2, even if it is determined from which sound source it has arrived using only the corresponding
inter-channel time difference for each band division signal without using the inter-channel time
difference. Good. Further, in the embodiment described with reference to FIG. 5, it is determined
from which sound source only the corresponding inter-channel level difference is used for each
band division signal without using the inter-channel level difference. You may The detection of
the inter-channel level difference in the embodiment with reference to FIG. 5 may use the level
before converting to the logarithmic level. The division of each frequency band in the band
dividing unit 4 in FIG. 1, each band dividing unit 40 in FIGS. 11 and 18, the band dividing unit
233 in FIG. 20, and the band dividing unit 241 in FIG. There is no need. These division numbers
may be different from one another depending on the required accuracy. The band division unit
233 in FIG. 20 may first obtain the power spectrum of the input signal for subsequent
processing, and then divide the power spectrum into a plurality of frequency bands.
[0082]
Hereinafter, experimental examples to which the present invention shown in FIGS. The present
invention was applied to the combination of three types of two sound source signals shown in
FIG. 20, and at that time, the frequency resolution given by the band division unit 4 was changed
to evaluate the separated signals physically and subjectively. The mixed signal before separation
processing was created by giving and adding only inter-channel time difference and level
difference on a computer. The given inter-channel time difference and level difference are 0.47
ms and 2 dB, respectively.
[0083]
The frequency resolution of the band dividing unit 4 is five types of about 5 Hz, 10 Hz, 20 Hz, 40
Hz, and 80 Hz. The signals separated at these resolutions and the original signal (OS) were
evaluated for a total of six types of signals. The signal band is about 5 kHz. Quantitative
evaluation was performed as follows. When the separation of the mixed signal is completely
performed, the original signal and the separated signal become equal. That is, the correlation
10-04-2019
29
coefficient is 1. Therefore, the correlation coefficient between the original signal and the
processed signal was calculated for each sound as a physical quantity to measure the degree of
separation.
[0084]
The results are shown in dashed lines in FIG. The speech showed a considerably low correlation
value at a frequency resolution of 80 Hz for any combination, but no significant difference was
observed at other resolutions. There was no significant difference between the frequency
resolutions used for the bird's call. Subjective evaluation was performed as follows.
[0085]
The subjects were five Japanese in their twenties and thirties with normal hearing. For each
sound source, separated sounds of five different frequency resolutions and original sounds were
randomly presented with headphones in a diotic manner, and the sound quality was evaluated in
five stages. The presentation time of one sound was about 4 seconds. The results are shown by
solid lines in FIG. The separated sound S1 has the highest evaluation when the frequency
resolution is 10 Hz. There was also a significant difference (α <0.05) between the assessments
for all conditions. Although the evaluation of the frequency resolution of 20 Hz is the highest for
the separated sounds S2 to 4 and 6, there is no significant difference between 20 Hz and 10 Hz.

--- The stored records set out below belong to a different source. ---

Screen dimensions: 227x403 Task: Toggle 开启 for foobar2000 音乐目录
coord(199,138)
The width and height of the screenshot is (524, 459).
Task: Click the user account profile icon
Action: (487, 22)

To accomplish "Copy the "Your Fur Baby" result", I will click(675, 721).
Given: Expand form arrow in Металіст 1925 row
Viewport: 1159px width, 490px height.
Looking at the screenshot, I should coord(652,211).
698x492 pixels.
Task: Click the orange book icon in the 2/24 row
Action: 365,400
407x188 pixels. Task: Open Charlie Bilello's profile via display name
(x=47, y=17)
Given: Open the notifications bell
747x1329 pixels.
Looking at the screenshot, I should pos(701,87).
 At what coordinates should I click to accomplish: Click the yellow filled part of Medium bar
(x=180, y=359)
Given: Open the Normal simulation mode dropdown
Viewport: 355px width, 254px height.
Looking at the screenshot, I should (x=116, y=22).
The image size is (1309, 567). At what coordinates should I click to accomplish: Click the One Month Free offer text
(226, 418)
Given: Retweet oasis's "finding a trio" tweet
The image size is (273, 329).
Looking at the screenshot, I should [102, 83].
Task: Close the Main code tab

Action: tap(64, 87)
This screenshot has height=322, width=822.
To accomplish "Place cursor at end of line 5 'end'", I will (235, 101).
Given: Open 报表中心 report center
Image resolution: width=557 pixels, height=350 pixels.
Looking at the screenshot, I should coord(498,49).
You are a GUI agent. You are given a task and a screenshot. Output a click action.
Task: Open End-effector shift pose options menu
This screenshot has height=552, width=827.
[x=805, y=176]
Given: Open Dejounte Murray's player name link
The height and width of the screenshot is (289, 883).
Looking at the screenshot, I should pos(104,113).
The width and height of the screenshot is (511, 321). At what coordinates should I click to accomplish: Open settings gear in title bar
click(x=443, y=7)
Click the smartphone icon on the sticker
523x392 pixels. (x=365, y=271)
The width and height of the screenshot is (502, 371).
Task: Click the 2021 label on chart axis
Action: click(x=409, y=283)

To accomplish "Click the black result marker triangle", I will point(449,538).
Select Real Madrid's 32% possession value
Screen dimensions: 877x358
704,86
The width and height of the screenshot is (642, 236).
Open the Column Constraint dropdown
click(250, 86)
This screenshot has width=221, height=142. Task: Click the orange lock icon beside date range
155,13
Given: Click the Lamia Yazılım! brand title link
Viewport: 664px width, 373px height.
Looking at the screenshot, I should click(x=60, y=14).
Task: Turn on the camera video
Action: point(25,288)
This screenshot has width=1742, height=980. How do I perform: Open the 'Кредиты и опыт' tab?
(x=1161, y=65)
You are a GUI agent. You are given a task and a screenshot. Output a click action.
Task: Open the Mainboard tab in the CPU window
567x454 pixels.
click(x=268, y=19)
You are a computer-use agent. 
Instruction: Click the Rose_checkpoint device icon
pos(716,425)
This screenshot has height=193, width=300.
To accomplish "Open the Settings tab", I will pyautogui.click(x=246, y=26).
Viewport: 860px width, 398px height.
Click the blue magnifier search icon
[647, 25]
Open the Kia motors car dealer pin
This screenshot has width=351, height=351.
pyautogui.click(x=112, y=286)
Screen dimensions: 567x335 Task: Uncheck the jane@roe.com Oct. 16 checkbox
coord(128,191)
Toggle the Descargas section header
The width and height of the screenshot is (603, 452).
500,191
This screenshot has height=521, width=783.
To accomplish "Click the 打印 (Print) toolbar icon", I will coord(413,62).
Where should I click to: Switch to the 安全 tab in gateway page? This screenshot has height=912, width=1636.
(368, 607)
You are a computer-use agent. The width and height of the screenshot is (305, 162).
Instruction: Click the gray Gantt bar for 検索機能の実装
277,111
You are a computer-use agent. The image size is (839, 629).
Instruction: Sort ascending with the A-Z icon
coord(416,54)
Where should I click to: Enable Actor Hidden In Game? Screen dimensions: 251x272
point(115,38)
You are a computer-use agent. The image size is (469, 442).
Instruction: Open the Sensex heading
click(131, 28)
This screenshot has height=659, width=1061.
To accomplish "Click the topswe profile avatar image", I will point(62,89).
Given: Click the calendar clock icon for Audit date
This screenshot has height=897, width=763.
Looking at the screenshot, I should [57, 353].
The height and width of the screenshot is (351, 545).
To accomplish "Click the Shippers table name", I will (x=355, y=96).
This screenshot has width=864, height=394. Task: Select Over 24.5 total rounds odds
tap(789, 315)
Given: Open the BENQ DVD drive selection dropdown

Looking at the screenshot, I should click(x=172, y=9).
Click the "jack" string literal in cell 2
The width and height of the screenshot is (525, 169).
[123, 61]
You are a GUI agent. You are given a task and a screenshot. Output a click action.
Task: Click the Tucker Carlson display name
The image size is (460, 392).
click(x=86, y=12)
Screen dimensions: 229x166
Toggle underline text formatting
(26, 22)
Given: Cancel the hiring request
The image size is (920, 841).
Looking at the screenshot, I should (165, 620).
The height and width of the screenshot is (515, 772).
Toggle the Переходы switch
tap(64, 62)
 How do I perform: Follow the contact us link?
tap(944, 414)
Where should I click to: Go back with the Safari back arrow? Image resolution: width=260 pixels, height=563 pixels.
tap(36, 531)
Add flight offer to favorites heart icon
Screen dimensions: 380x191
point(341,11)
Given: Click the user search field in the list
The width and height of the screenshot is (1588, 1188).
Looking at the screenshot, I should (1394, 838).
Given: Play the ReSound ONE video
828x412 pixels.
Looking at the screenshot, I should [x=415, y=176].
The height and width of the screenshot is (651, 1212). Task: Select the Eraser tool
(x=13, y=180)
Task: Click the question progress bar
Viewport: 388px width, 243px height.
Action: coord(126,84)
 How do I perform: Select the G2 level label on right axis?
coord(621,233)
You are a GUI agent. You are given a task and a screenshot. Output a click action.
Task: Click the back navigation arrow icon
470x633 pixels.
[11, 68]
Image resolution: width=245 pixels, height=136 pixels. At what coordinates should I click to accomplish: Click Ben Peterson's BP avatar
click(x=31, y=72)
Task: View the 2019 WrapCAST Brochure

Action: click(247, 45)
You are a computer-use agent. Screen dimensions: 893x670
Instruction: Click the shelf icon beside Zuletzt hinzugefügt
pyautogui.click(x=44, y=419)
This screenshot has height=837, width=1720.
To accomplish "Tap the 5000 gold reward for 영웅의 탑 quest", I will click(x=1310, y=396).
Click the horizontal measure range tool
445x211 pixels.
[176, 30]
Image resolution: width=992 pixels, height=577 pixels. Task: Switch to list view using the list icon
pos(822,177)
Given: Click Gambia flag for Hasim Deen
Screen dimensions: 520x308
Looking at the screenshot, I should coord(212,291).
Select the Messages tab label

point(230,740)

There were also significant differences between the 20 Hz sound and 5 Hz, 40 Hz and 80 Hz
respectively. From these results, it was found that the optimum frequency resolution exists
regardless of the type of combination to be separated for speech. In the case of this experiment,
about 20 Hz or 10 Hz is the optimum value. The separation sound S5 (bird's call) was the highest
in the case of 40 Hz, but significant differences existed only between 40 Hz and 5 Hz, and 20 Hz
and 5 Hz. In any case, there was a significant difference between the sound after separation
processing and the original sound.
[0086]
The effects of the present invention are shown in FIGS. FIG. 21 shows a spectrum 201 of mixed
voice of male voice and female voice before separation processing, and each spectrum 202, 203
of male voice S1 and female voice S2 after separation processing according to the present
invention. Fig. 23 shows the waveforms of the original voices of male voice S1 and female voice
10-04-2019
30
S2 before separation processing as A and B, mixed voice waveforms as C, and respective
waveforms of male voice S1 and female voice S2 after separation processing as D, E It shows
each. It can be seen from FIG. 21 that unnecessary components are suppressed. Further, it can be
seen from FIG. 23 that the speech after separation processing is restored with the same quality
as the original speech.
[0087]
The resolution of the band division is preferably about 10 to 20 Hz in the case of voice, and is
not preferably 5 Hz or less and 50 Hz or more. The band division method is not limited to Fourier
transform, and may be divided by a band filter. Next, an experimental example in the case where
the signal suppression unit 90 performs signal suppression by determining the sound source
state using the level difference shown in FIG. Using two microphones, place two sound sources A
and B at a distance of 1.5 m from the dummy head and at an angle difference of 90 degrees (45
degrees right and 45 degrees left with respect to the middle point of the two microphones) At the
sound pressure level, sound was collected in a variable reverberation room with a reverberation
time of 0.2 s (500 Hz). Combinations of the mixed sound and the separated sound used are S1 to
S4 in FIG.
[0088]
With respect to the separated voices S1 to S4, the ratio of the number of frames determined to be
silent to the number of silence frames of the original sound was calculated. The result was
correctly detected by more than 90% as follows. Male (S1) Female (S2) Female voice 1 (S3)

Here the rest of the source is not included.